The lines below, all of them, should be returned exactly as they appear.

BEGIN

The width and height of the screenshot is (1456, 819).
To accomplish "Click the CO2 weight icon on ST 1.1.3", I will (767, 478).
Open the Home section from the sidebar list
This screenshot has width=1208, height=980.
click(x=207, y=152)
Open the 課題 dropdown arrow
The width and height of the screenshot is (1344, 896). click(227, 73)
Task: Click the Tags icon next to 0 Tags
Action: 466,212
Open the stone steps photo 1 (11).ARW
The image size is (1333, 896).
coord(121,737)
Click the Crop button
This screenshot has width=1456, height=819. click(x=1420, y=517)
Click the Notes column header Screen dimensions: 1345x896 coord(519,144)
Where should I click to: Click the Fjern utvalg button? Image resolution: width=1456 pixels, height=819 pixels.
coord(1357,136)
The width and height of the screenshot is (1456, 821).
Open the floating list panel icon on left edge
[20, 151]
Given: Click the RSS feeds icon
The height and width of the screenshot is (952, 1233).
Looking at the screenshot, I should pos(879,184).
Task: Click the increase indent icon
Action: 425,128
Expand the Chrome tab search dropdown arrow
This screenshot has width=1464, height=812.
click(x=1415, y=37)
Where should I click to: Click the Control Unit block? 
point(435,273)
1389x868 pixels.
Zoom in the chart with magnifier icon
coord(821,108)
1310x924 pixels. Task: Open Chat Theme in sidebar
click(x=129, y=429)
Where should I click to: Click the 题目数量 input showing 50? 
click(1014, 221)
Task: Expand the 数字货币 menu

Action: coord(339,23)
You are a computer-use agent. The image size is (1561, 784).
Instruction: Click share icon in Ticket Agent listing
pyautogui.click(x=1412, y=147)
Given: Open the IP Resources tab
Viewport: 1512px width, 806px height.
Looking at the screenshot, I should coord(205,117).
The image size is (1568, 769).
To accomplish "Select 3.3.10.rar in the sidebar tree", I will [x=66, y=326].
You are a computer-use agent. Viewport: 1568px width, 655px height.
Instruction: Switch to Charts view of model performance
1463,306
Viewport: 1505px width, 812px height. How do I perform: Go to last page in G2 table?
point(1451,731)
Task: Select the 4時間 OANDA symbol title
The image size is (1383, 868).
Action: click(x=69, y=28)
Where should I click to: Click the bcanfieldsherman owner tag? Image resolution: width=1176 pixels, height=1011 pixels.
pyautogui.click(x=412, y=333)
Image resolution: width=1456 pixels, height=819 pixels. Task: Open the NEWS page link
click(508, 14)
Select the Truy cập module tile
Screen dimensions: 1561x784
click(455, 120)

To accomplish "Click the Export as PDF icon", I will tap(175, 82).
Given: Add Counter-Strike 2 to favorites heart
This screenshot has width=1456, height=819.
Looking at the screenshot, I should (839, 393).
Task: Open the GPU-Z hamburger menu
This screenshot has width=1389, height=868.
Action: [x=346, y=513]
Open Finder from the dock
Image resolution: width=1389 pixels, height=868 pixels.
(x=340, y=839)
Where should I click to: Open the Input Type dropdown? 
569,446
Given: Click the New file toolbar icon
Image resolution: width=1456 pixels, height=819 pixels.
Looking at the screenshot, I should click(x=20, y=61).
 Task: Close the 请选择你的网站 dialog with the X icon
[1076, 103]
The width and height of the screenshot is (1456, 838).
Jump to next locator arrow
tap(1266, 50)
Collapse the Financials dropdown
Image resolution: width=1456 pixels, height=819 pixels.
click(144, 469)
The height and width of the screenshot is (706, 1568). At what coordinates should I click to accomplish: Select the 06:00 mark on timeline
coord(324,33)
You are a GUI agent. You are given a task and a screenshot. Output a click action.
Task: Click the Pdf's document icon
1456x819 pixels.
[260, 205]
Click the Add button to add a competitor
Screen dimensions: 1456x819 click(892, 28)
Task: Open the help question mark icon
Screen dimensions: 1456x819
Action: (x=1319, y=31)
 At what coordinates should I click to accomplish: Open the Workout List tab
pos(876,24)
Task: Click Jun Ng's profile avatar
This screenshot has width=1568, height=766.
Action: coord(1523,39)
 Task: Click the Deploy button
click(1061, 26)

END

EXERCISE OUTPUT ::
The width and height of the screenshot is (1456, 819).
To accomplish "Click the CO2 weight icon on ST 1.1.3", I will (767, 478).
Open the Home section from the sidebar list
This screenshot has width=1208, height=980.
click(x=207, y=152)
Open the 課題 dropdown arrow
The width and height of the screenshot is (1344, 896). click(227, 73)
Task: Click the Tags icon next to 0 Tags
Action: 466,212
Open the stone steps photo 1 (11).ARW
The image size is (1333, 896).
coord(121,737)
Click the Crop button
This screenshot has width=1456, height=819. click(x=1420, y=517)
Click the Notes column header Screen dimensions: 1345x896 coord(519,144)
Where should I click to: Click the Fjern utvalg button? Image resolution: width=1456 pixels, height=819 pixels.
coord(1357,136)
The width and height of the screenshot is (1456, 821).
Open the floating list panel icon on left edge
[20, 151]
Given: Click the RSS feeds icon
The height and width of the screenshot is (952, 1233).
Looking at the screenshot, I should pos(879,184).
Task: Click the increase indent icon
Action: 425,128
Expand the Chrome tab search dropdown arrow
This screenshot has width=1464, height=812.
click(x=1415, y=37)
Where should I click to: Click the Control Unit block? 
point(435,273)
1389x868 pixels.
Zoom in the chart with magnifier icon
coord(821,108)
1310x924 pixels. Task: Open Chat Theme in sidebar
click(x=129, y=429)
Where should I click to: Click the 题目数量 input showing 50? 
click(1014, 221)
Task: Expand the 数字货币 menu

Action: coord(339,23)
You are a computer-use agent. The image size is (1561, 784).
Instruction: Click share icon in Ticket Agent listing
pyautogui.click(x=1412, y=147)
Given: Open the IP Resources tab
Viewport: 1512px width, 806px height.
Looking at the screenshot, I should coord(205,117).
The image size is (1568, 769).
To accomplish "Select 3.3.10.rar in the sidebar tree", I will [x=66, y=326].
You are a computer-use agent. Viewport: 1568px width, 655px height.
Instruction: Switch to Charts view of model performance
1463,306
Viewport: 1505px width, 812px height. How do I perform: Go to last page in G2 table?
point(1451,731)
Task: Select the 4時間 OANDA symbol title
The image size is (1383, 868).
Action: click(x=69, y=28)
Where should I click to: Click the bcanfieldsherman owner tag? Image resolution: width=1176 pixels, height=1011 pixels.
pyautogui.click(x=412, y=333)
Image resolution: width=1456 pixels, height=819 pixels. Task: Open the NEWS page link
click(508, 14)
Select the Truy cập module tile
Screen dimensions: 1561x784
click(455, 120)

To accomplish "Click the Export as PDF icon", I will tap(175, 82).
Given: Add Counter-Strike 2 to favorites heart
This screenshot has width=1456, height=819.
Looking at the screenshot, I should (839, 393).
Task: Open the GPU-Z hamburger menu
This screenshot has width=1389, height=868.
Action: [x=346, y=513]
Open Finder from the dock
Image resolution: width=1389 pixels, height=868 pixels.
(x=340, y=839)
Where should I click to: Open the Input Type dropdown? 
569,446
Given: Click the New file toolbar icon
Image resolution: width=1456 pixels, height=819 pixels.
Looking at the screenshot, I should click(x=20, y=61).
 Task: Close the 请选择你的网站 dialog with the X icon
[1076, 103]
The width and height of the screenshot is (1456, 838).
Jump to next locator arrow
tap(1266, 50)
Collapse the Financials dropdown
Image resolution: width=1456 pixels, height=819 pixels.
click(144, 469)
The height and width of the screenshot is (706, 1568). At what coordinates should I click to accomplish: Select the 06:00 mark on timeline
coord(324,33)
You are a GUI agent. You are given a task and a screenshot. Output a click action.
Task: Click the Pdf's document icon
1456x819 pixels.
[260, 205]
Click the Add button to add a competitor
Screen dimensions: 1456x819 click(892, 28)
Task: Open the help question mark icon
Screen dimensions: 1456x819
Action: (x=1319, y=31)
 At what coordinates should I click to accomplish: Open the Workout List tab
pos(876,24)
Task: Click Jun Ng's profile avatar
This screenshot has width=1568, height=766.
Action: coord(1523,39)
 Task: Click the Deploy button
click(1061, 26)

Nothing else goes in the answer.